CVE-2022-42131

Vulnerability

Overview

The Dynamic Data Mapping module's REST data providers in certain Liferay products fail to validate SSL certificates during HTTPS connections [1]. This missing validation affects Liferay Portal versions 7.1.0 through 7.4.2 and Liferay DXP versions 7.1 before fix pack 27, 7.2 before fix pack 17, and 7.3 before service pack 3 [1]. The flaw resides in the module responsible for fetching external data via REST APIs, where the client does not verify the authenticity of the server's certificate.

Exploitation

Prerequisites

An attacker must be in a position to intercept network traffic between the affected Liferay instance and the external REST data provider [1]. This could be achieved through a man-in-the-middle (MITM) attack on the network path, such as on a compromised network segment or via DNS spoofing.
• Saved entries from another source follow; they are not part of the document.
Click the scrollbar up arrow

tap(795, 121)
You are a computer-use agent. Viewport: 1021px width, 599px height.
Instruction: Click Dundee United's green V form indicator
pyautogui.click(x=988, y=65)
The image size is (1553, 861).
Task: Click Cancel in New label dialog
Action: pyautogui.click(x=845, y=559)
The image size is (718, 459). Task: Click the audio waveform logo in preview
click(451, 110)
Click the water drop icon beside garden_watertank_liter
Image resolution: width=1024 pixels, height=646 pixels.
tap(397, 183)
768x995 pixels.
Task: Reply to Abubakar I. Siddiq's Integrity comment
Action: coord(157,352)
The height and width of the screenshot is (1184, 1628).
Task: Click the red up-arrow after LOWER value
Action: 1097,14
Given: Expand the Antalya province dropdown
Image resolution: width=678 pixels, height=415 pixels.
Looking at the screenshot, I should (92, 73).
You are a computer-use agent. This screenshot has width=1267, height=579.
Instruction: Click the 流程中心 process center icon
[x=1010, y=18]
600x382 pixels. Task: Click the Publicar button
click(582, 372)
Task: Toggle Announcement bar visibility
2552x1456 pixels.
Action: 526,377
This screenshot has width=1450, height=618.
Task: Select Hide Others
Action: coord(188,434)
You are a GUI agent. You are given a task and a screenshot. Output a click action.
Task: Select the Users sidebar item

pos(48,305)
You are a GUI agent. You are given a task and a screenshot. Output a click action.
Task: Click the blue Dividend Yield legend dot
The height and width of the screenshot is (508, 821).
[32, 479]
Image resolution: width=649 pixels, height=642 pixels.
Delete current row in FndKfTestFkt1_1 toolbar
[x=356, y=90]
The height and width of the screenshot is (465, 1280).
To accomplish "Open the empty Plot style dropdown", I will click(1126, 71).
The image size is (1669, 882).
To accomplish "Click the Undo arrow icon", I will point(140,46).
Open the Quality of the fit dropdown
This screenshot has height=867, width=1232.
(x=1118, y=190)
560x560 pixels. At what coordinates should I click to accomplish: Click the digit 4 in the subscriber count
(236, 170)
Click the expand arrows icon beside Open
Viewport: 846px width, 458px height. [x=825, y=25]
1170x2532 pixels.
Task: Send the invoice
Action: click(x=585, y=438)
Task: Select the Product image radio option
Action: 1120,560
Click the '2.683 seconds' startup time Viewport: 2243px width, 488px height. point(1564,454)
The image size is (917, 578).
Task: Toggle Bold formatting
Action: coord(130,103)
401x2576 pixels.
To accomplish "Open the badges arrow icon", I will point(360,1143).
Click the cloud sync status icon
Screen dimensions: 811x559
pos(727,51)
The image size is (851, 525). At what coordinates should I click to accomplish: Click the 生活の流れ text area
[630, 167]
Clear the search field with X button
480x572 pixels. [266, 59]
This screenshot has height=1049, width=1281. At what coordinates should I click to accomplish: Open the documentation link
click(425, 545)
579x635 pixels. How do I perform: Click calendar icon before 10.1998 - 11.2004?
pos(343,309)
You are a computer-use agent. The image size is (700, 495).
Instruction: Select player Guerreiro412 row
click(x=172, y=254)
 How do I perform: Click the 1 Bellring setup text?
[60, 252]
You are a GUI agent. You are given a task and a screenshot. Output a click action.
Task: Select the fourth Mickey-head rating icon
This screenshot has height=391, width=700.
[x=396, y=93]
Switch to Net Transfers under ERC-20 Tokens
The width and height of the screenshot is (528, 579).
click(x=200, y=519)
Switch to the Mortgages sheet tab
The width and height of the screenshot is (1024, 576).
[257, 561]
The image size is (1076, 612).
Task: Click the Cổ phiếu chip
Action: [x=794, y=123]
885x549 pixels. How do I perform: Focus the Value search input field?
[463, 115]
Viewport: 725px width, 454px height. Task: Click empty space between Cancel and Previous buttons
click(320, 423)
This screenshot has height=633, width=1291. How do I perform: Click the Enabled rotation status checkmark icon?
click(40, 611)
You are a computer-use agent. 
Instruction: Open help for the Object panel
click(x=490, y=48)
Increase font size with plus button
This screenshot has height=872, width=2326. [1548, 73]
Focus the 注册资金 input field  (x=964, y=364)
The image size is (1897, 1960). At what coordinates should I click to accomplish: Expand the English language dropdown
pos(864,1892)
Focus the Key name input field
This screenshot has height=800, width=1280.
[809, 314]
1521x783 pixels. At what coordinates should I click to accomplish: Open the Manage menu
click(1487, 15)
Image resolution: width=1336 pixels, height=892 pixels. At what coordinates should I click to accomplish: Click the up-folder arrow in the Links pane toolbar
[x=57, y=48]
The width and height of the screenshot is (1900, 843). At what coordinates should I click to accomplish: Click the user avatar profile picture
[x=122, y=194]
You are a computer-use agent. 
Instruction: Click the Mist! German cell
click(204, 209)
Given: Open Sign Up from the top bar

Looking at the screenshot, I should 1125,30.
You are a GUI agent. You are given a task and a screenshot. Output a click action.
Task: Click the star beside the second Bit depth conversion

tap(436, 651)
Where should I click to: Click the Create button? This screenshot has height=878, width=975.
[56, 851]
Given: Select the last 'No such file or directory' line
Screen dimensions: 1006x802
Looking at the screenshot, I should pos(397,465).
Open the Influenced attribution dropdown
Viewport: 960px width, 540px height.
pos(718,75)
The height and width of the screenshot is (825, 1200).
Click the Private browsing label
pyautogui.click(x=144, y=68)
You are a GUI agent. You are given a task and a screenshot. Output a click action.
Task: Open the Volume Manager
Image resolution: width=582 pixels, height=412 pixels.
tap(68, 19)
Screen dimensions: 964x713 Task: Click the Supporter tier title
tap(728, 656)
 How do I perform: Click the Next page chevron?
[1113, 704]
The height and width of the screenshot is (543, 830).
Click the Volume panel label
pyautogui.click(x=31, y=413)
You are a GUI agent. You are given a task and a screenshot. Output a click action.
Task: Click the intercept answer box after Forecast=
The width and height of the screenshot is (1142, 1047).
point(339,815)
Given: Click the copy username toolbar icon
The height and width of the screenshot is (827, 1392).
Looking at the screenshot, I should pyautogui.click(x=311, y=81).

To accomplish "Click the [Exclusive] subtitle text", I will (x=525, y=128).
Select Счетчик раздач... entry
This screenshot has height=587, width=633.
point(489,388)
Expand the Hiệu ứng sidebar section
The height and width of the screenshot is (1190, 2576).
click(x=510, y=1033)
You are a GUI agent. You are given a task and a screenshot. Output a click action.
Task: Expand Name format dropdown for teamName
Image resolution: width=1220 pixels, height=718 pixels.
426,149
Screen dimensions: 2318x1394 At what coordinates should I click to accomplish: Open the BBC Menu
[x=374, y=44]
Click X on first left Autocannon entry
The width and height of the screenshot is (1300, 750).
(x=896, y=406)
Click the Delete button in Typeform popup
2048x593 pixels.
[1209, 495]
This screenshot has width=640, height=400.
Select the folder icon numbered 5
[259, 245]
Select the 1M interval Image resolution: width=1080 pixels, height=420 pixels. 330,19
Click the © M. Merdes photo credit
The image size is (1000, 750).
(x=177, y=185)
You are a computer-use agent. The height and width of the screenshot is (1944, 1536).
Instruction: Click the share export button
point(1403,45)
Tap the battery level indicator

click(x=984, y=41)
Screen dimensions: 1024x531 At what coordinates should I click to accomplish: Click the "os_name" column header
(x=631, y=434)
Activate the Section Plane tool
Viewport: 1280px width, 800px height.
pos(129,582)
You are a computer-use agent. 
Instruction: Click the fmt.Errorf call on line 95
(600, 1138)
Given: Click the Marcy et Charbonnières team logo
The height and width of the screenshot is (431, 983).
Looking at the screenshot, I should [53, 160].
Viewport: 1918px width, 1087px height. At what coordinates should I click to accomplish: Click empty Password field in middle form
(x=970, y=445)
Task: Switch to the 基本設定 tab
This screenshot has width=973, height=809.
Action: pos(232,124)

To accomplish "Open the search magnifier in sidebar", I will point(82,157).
No authentication is required to trigger the vulnerable functionality; any user or process that invokes a REST data provider is affected.

Impact

Successful exploitation allows an attacker to impersonate the legitimate REST data provider, potentially injecting malicious data into the Liferay system or exfiltrating sensitive information sent in requests [1]. The integrity and confidentiality of data exchanged through the Dynamic Data Mapping module are compromised, which could lead to further attacks depending on how the fetched data is used within the portal.

Mitigation

Liferay has addressed this vulnerability in the following releases: Liferay Portal 7.4.3 and later, Liferay DXP 7.1 fix pack 27, 7.2 fix pack 17, and 7.3 service pack 3 [1]. Users should upgrade to these fixed versions or apply the appropriate patches. No workaround is documented; enabling SSL certificate validation is inherent to the fix. The vendor's official site provides product information and update guidance [2].